[Saved entries]
____

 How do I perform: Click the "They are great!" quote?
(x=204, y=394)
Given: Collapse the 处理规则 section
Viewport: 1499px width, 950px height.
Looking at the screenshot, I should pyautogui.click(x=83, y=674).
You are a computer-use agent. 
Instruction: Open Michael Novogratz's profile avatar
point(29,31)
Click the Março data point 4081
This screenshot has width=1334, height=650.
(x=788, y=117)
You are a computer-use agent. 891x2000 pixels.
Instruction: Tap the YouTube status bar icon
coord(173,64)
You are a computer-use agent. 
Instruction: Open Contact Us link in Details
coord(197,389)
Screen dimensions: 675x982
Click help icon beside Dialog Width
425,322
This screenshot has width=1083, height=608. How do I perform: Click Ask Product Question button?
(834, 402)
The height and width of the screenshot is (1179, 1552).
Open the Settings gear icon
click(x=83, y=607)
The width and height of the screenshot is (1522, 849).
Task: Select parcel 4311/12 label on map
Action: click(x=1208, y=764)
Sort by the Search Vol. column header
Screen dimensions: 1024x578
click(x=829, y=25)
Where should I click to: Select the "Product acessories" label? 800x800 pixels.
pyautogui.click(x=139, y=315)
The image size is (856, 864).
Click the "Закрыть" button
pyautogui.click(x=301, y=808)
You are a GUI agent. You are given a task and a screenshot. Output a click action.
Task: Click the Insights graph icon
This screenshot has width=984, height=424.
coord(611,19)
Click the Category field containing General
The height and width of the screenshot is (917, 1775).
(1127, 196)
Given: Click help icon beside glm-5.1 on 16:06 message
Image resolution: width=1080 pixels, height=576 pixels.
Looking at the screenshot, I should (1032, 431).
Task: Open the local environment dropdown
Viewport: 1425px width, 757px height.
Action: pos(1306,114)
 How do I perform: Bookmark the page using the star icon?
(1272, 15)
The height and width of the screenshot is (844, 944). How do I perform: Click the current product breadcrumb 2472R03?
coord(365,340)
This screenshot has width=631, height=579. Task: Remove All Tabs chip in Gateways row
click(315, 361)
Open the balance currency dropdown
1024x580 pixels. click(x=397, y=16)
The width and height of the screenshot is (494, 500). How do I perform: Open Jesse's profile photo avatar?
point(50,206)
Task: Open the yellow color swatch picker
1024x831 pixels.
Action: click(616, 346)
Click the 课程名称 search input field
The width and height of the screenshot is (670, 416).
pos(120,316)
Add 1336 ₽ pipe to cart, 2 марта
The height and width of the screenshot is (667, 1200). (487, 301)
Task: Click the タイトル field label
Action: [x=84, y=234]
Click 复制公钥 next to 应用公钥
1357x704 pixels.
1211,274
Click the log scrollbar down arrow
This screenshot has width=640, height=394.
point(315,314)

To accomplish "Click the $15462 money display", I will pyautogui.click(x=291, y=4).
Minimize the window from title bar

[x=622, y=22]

____

Word for word, write out all of the entries.

 How do I perform: Click the "They are great!" quote?
(x=204, y=394)
Given: Collapse the 处理规则 section
Viewport: 1499px width, 950px height.
Looking at the screenshot, I should pyautogui.click(x=83, y=674).
You are a computer-use agent. 
Instruction: Open Michael Novogratz's profile avatar
point(29,31)
Click the Março data point 4081
This screenshot has width=1334, height=650.
(x=788, y=117)
You are a computer-use agent. 891x2000 pixels.
Instruction: Tap the YouTube status bar icon
coord(173,64)
You are a computer-use agent. 
Instruction: Open Contact Us link in Details
coord(197,389)
Screen dimensions: 675x982
Click help icon beside Dialog Width
425,322
This screenshot has width=1083, height=608. How do I perform: Click Ask Product Question button?
(834, 402)
The height and width of the screenshot is (1179, 1552).
Open the Settings gear icon
click(x=83, y=607)
The width and height of the screenshot is (1522, 849).
Task: Select parcel 4311/12 label on map
Action: click(x=1208, y=764)
Sort by the Search Vol. column header
Screen dimensions: 1024x578
click(x=829, y=25)
Where should I click to: Select the "Product acessories" label? 800x800 pixels.
pyautogui.click(x=139, y=315)
The image size is (856, 864).
Click the "Закрыть" button
pyautogui.click(x=301, y=808)
You are a GUI agent. You are given a task and a screenshot. Output a click action.
Task: Click the Insights graph icon
This screenshot has width=984, height=424.
coord(611,19)
Click the Category field containing General
The height and width of the screenshot is (917, 1775).
(1127, 196)
Given: Click help icon beside glm-5.1 on 16:06 message
Image resolution: width=1080 pixels, height=576 pixels.
Looking at the screenshot, I should (1032, 431).
Task: Open the local environment dropdown
Viewport: 1425px width, 757px height.
Action: pos(1306,114)
 How do I perform: Bookmark the page using the star icon?
(1272, 15)
The height and width of the screenshot is (844, 944). How do I perform: Click the current product breadcrumb 2472R03?
coord(365,340)
This screenshot has width=631, height=579. Task: Remove All Tabs chip in Gateways row
click(315, 361)
Open the balance currency dropdown
1024x580 pixels. click(x=397, y=16)
The width and height of the screenshot is (494, 500). How do I perform: Open Jesse's profile photo avatar?
point(50,206)
Task: Open the yellow color swatch picker
1024x831 pixels.
Action: click(616, 346)
Click the 课程名称 search input field
The width and height of the screenshot is (670, 416).
pos(120,316)
Add 1336 ₽ pipe to cart, 2 марта
The height and width of the screenshot is (667, 1200). (487, 301)
Task: Click the タイトル field label
Action: [x=84, y=234]
Click 复制公钥 next to 应用公钥
1357x704 pixels.
1211,274
Click the log scrollbar down arrow
This screenshot has width=640, height=394.
point(315,314)

To accomplish "Click the $15462 money display", I will pyautogui.click(x=291, y=4).
Minimize the window from title bar

[x=622, y=22]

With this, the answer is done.